Einführendes Gebet: Jesus, ich danke dir für deine Begleitung während der letzten Woche. Ich will dir für all die Gnaden danken, die du mir gewährt hast (kurz im Herzen aufzählen). Herr, mehre du meinen Glauben, stärke du meine Hoffnung, und entfache du meine Liebe, damit ich immer mehr dir allein gehöre und nachfolge. Alleine bin ich zu schwach, schenke mir bitte deine Gnade.

Bitte: Herr, lass mich dir auch im Leiden nachfolgen und das Kreuz auf mich nehmen, so wie du das deine auf dich nahmst.

1. Die Welt. Gestern hat Jesus uns noch gesagt, wie sehr wir seine Freunde in der tiefsten Bedeutung des Wortes sind. Heute sagt er uns, wie sehr wir deswegen oft von der Welt verfolgt, ausgelacht und kritisiert werden. Wer glaubt in unser wissenschaftsgläubigen und rationalistischen Zeit noch an diese „Märchen“ über Gott und Jesus, der für uns gestorben und auferstanden ist? Nur eine wahre Erfahrung dieser Freundschaft und der Liebe Jesu kann uns diese Gewissheit geben und uns überzeugter denn je gegen die Angriffe der Welt immun werden lassen. Nur in Jesus haben wir die Wahrheit, in seiner Freundschaft die wirkliche Quelle des Sinnes unseres Lebens. Mein Ziel ist es nicht, der Welt zu gefallen und mich ihr anzupassen, sondern vielmehr wie Jesus für die Wahrheit und die Liebe zu leben.
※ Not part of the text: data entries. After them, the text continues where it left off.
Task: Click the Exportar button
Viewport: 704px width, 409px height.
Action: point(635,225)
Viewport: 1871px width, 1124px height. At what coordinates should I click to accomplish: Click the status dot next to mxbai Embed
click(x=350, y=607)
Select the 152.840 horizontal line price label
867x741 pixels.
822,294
2. Nicht größer. Wenn die Welt Jesus verfolgt hat, um wie viel mehr wird sie dann auch mich verfolgen, wenn ich die Botschaft Jesu ernst nehme und lebe? Aber ich bin dazu da, um Jesus nachzuahmen – das will ich. Dazu habe ich mich ja entschieden, und Opfer wird notwendig sein, so wie es in jeder Beziehung aus echter Liebe ist. Und dieses Opfer will ich annehmen, es umarmen und von ganzem Herzen und mit Freude tragen. Wie die Apostel will ich auch froh sein, wenn ich für den Namen Jesu leide.

3. Von Ihm kommt die Stärke. Wenn mein Vater das alles zulässt, darf ich sicher sein, dass er mich nicht einfach alleine lässt. Er steht mir zur Seite in jedem Moment dieses Weges, dieser Hingabe. Jesus hat einen Plan und er wirkt durch mich - gerade in meiner Schwachheit! In ihm und seiner Liebe darf ich hinausgehen und sein Wort mit dem Wissen verkünden, dass andere an meinem Wort, an unserem Wort, festhalten werden, so wie sie an Jesu Wort festgehalten haben. Denn er ist mit mir, und er schickt mir den, der vom Vater und dem Sohn gesandt wurde. Ich bin nicht alleine, der Heilige Geist ist mit mir, bei mir, in mir. Ich bin nie allein – er ist immer da.

Gespräch mit Christus: Herr, ich weiß, dass ich nicht größer bin als du. Wenn du so viel gelitten hast aus Liebe zu mir, werde auch ich die mir gegebene Sendung nicht ohne Leiden, ohne Schmerz und ohne Opfer erfüllen können. Doch ich brauche keine Angst zu haben, ich habe keine Furcht, denn du bist bei mir. Du gibst mir die Stärke, all das hinzunehmen, was mich auf meinem Weg erwartet. Und nicht nur das, du gibst mir sogar noch tiefen Frieden und Freude in deiner Liebe und Güte. Ich weiß, die Ernte wird groß sein, und eines Tages werde ich all die Opfer verstehen und ihren Sinn und Wert erkennen. Hilf mir bitte auf diesem Weg, und lass mich deine Nähe jeden Tag aufs Neue erfahren. Danke, mein bester Freund.

Vorsatz: Heute will ich ein Opfer, das ich nicht ausgesucht habe, in Freude annehmen und Jesus darbringen.